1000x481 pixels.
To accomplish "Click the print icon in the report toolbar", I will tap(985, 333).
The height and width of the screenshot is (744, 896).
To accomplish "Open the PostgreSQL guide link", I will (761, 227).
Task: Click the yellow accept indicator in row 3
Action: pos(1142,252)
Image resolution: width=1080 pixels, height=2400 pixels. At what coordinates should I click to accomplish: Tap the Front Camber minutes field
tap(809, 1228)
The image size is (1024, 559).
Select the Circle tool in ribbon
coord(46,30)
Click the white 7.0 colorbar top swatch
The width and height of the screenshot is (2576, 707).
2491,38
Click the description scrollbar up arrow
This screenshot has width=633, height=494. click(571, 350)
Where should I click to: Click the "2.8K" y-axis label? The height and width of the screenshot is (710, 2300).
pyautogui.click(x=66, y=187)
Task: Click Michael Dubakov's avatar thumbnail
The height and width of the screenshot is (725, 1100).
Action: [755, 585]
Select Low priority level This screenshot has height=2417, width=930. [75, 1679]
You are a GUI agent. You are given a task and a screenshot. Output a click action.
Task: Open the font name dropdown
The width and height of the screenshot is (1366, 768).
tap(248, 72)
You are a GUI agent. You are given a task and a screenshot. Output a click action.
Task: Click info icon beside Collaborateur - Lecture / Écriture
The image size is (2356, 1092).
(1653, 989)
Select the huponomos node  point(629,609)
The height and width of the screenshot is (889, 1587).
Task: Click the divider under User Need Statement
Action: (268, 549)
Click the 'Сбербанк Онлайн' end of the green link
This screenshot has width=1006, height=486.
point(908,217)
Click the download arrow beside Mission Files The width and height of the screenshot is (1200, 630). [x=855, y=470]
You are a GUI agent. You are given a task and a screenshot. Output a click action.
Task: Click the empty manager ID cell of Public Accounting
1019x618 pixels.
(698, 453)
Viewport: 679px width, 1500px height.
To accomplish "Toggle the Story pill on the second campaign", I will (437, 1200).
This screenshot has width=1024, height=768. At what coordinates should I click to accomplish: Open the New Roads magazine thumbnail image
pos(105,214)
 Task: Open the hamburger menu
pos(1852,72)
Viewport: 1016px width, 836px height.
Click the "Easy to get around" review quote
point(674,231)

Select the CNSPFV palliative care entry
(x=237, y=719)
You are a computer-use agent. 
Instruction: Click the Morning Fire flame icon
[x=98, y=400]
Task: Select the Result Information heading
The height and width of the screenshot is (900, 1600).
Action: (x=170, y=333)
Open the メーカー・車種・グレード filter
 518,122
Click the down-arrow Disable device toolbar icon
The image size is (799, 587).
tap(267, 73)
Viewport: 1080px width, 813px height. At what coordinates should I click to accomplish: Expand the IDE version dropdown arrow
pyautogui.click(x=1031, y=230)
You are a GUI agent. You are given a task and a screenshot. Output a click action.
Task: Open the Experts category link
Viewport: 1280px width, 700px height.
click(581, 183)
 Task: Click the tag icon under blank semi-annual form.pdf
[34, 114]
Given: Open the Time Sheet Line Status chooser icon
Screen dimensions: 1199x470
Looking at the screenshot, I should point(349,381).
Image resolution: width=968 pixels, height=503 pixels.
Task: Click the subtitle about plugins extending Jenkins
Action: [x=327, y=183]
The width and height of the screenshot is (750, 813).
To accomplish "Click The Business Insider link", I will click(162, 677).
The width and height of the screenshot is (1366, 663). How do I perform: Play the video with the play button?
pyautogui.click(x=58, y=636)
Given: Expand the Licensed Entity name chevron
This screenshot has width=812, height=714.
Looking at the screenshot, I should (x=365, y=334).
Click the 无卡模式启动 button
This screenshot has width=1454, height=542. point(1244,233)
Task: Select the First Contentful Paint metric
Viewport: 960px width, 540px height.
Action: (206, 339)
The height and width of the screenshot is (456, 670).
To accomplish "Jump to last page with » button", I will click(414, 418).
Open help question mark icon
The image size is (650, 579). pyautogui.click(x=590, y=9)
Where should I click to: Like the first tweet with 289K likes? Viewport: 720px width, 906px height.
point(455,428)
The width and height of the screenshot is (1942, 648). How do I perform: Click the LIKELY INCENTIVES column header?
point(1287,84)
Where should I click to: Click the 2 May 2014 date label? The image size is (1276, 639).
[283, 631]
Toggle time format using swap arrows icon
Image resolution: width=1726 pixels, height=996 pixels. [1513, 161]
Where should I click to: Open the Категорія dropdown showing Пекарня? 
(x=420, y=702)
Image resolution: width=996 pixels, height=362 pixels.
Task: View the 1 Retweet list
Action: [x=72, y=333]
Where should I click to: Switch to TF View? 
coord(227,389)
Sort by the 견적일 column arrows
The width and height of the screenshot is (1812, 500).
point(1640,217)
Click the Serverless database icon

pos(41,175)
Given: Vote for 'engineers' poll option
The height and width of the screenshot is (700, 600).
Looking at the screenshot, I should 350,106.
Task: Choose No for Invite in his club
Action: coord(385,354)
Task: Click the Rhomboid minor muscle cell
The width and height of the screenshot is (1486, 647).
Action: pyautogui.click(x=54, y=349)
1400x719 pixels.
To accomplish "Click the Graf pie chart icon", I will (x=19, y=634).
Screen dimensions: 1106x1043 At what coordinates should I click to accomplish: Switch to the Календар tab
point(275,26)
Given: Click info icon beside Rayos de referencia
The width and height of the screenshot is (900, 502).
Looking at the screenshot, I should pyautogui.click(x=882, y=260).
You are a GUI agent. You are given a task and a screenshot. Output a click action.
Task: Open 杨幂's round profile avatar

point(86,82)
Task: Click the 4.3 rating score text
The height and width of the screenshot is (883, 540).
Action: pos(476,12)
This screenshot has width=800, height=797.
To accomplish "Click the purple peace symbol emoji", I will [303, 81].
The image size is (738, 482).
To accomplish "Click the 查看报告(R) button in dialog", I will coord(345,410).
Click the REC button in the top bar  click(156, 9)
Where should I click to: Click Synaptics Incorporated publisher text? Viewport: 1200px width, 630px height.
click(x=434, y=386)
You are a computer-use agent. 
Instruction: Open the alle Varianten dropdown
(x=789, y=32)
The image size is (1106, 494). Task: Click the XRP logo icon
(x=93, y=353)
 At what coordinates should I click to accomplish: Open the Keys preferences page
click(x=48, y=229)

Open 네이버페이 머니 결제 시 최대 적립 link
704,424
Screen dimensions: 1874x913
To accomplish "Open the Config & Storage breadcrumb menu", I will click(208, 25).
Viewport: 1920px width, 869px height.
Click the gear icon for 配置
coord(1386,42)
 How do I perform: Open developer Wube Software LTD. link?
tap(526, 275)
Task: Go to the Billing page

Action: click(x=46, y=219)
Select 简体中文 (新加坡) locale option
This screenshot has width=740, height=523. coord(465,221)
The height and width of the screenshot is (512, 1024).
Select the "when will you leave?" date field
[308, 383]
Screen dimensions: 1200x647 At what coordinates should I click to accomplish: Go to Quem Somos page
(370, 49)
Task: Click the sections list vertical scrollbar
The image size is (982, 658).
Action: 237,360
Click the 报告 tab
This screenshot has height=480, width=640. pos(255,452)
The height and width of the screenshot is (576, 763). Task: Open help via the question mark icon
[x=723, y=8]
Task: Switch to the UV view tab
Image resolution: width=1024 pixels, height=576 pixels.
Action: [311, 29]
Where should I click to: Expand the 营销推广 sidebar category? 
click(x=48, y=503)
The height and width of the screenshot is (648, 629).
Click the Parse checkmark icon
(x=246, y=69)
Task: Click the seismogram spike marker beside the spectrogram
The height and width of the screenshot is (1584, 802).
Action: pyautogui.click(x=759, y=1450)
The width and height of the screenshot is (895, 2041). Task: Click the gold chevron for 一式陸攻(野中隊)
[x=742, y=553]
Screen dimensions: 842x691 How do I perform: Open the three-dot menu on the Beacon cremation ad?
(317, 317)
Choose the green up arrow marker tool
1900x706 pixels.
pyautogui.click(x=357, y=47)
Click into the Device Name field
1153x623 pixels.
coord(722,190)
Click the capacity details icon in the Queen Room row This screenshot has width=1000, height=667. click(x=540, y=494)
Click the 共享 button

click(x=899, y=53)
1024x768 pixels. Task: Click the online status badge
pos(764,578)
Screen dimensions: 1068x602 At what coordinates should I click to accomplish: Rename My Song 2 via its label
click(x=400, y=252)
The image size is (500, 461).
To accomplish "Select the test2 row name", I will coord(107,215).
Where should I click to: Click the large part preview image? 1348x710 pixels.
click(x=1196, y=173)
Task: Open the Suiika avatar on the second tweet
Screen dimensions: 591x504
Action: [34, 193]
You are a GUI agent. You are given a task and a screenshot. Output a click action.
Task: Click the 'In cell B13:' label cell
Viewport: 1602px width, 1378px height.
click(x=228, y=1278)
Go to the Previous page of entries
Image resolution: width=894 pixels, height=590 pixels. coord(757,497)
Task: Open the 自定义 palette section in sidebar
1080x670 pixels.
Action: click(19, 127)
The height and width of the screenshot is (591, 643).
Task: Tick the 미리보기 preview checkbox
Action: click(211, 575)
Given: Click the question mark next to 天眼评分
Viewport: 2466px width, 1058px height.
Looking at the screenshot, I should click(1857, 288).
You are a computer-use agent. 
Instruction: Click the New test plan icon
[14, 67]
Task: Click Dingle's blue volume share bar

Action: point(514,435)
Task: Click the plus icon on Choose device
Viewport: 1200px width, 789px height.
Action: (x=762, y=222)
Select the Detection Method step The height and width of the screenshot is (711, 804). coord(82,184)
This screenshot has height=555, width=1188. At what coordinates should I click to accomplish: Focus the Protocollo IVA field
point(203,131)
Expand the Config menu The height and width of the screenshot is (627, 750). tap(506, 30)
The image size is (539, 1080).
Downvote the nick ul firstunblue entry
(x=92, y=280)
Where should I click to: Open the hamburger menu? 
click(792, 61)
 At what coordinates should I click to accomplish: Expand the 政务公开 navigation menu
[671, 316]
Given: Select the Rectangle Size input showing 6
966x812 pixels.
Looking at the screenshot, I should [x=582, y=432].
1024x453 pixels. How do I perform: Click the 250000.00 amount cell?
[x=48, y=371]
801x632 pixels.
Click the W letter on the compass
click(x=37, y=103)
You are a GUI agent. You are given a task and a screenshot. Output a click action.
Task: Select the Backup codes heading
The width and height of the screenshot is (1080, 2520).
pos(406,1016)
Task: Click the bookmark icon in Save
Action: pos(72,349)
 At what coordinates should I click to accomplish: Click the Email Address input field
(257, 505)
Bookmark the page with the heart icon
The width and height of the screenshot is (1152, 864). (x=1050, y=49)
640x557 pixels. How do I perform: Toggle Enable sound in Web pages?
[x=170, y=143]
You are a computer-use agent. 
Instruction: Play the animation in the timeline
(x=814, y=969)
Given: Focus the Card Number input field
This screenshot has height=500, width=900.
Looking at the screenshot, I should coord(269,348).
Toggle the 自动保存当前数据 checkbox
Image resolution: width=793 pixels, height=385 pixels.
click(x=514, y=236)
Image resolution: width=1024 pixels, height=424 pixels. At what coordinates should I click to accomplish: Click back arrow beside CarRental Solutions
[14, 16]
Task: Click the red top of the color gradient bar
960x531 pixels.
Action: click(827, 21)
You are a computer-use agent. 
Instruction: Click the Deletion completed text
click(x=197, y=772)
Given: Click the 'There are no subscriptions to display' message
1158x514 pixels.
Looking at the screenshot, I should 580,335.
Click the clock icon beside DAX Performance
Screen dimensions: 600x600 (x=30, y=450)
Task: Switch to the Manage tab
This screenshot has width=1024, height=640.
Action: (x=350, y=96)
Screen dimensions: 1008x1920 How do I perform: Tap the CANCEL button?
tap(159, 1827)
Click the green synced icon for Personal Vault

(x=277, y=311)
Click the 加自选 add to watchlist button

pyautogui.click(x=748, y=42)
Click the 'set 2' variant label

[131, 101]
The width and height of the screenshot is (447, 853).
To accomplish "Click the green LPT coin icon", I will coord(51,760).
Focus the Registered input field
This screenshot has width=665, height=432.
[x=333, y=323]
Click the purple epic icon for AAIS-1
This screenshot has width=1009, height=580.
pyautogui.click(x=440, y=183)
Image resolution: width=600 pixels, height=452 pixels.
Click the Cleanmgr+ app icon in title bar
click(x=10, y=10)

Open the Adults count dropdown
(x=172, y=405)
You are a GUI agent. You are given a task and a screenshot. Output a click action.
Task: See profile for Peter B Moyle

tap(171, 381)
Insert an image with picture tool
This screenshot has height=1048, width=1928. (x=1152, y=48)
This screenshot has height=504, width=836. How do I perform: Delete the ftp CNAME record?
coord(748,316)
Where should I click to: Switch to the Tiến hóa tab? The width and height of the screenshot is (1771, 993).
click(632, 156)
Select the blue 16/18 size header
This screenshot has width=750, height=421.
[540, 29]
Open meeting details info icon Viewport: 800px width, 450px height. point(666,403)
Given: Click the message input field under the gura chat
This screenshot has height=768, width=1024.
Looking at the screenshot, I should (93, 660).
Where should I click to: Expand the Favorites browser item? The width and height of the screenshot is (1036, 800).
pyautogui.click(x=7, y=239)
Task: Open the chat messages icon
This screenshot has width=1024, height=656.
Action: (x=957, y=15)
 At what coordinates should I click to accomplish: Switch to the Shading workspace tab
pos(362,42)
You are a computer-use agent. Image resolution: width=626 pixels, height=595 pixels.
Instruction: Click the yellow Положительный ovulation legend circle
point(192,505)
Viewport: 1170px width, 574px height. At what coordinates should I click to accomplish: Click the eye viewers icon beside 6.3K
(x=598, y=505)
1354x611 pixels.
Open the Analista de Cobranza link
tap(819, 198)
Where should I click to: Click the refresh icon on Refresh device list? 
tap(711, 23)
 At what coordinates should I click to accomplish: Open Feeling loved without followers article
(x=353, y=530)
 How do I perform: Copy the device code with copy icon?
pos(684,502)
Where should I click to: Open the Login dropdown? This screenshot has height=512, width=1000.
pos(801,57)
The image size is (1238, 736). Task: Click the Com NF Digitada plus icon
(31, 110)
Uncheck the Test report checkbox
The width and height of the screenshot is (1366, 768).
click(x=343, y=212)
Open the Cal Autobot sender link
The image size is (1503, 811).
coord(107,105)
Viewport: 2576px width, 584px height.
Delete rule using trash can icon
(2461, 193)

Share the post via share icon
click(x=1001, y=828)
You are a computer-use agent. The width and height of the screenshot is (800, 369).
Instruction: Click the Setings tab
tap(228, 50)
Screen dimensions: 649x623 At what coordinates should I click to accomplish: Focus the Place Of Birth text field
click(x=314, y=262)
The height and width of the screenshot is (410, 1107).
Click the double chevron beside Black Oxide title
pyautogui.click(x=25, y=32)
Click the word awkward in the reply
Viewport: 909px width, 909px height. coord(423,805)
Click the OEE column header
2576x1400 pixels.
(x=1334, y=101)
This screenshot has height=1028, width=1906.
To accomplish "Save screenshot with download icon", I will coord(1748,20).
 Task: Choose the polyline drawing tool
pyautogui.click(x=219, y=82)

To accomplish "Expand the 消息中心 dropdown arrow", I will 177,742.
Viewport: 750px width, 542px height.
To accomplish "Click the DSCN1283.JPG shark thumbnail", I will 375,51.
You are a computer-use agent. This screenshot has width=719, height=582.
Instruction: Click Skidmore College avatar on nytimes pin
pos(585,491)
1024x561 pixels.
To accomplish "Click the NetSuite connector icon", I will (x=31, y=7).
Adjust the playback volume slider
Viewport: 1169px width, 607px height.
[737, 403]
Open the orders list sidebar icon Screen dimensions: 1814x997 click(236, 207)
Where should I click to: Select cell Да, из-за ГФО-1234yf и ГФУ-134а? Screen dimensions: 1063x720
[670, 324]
------------------------------------------------
**What to produce**
Whenever a line in the material contains the word "second", copy that line.

**Answer below**
To accomplish "Toggle the Story pill on the second campaign", I will (437, 1200).
Task: Open the Suiika avatar on the second tweet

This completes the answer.